__Records to use__.
□ □ □ □ □ □ □

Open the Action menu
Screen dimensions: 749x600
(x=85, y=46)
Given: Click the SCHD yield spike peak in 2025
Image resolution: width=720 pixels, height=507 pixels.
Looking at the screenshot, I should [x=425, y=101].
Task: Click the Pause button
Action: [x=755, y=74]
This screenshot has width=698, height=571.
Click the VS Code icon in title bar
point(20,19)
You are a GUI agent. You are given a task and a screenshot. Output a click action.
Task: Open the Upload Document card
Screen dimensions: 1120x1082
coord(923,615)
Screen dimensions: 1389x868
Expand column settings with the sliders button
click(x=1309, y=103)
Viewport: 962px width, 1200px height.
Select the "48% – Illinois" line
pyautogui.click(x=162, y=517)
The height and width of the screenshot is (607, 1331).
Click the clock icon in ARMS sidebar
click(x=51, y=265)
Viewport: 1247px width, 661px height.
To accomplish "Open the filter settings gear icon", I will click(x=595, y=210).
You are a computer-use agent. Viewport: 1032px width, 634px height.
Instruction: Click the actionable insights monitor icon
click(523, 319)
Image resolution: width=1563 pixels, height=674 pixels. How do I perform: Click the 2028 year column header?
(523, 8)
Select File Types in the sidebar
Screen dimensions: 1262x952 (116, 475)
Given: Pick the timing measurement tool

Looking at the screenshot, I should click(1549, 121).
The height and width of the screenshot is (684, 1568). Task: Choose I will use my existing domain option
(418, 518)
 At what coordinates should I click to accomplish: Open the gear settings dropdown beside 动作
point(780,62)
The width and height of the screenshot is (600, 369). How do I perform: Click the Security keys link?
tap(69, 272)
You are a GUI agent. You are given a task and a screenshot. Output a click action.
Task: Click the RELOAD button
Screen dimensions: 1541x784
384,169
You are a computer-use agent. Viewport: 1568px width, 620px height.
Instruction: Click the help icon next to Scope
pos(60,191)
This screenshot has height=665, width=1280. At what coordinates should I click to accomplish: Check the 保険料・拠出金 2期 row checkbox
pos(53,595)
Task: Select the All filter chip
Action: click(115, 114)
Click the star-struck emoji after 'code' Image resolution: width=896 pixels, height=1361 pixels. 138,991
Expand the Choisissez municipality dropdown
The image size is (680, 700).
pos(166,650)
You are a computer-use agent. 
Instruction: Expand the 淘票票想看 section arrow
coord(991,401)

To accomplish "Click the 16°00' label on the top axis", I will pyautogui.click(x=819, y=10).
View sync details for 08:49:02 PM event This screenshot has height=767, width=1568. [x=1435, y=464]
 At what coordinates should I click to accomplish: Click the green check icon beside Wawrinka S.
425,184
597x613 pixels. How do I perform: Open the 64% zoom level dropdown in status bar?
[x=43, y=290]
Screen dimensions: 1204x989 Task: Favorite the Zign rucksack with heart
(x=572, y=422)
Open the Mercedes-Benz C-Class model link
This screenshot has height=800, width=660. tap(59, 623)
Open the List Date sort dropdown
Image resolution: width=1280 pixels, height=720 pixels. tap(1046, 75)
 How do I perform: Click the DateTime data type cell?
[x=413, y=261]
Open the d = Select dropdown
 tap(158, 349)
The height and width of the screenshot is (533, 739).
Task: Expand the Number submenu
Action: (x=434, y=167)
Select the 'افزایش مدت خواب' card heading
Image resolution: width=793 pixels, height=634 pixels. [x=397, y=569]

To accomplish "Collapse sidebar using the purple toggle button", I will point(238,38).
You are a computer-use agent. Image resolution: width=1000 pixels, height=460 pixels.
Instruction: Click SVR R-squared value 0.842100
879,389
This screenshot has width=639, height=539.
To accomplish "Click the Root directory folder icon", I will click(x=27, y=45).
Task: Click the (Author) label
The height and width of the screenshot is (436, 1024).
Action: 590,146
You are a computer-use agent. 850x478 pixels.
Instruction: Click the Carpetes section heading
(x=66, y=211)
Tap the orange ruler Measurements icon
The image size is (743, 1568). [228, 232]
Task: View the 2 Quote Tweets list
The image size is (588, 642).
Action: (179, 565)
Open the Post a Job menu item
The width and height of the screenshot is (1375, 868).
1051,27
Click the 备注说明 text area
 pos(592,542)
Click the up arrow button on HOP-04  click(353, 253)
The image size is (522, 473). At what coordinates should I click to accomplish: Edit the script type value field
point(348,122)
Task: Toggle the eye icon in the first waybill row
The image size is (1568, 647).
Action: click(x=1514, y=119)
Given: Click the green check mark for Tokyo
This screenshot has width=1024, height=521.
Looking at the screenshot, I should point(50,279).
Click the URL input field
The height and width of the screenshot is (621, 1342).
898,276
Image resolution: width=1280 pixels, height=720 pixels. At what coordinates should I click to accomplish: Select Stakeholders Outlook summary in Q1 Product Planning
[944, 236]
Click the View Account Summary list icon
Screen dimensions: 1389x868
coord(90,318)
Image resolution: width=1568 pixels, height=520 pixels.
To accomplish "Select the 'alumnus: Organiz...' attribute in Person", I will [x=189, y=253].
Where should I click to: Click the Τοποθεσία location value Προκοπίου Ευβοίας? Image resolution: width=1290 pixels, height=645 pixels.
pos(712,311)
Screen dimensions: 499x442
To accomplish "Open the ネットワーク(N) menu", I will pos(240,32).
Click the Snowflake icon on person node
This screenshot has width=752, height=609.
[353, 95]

□ □ □ □ □ □ □

__Task details__.
Report each line of the material above that contains the word "arrow", copying every such line in full. Case counts when matching.

__Response__.
Instruction: Expand the 淘票票想看 section arrow
Click the up arrow button on HOP-04  click(353, 253)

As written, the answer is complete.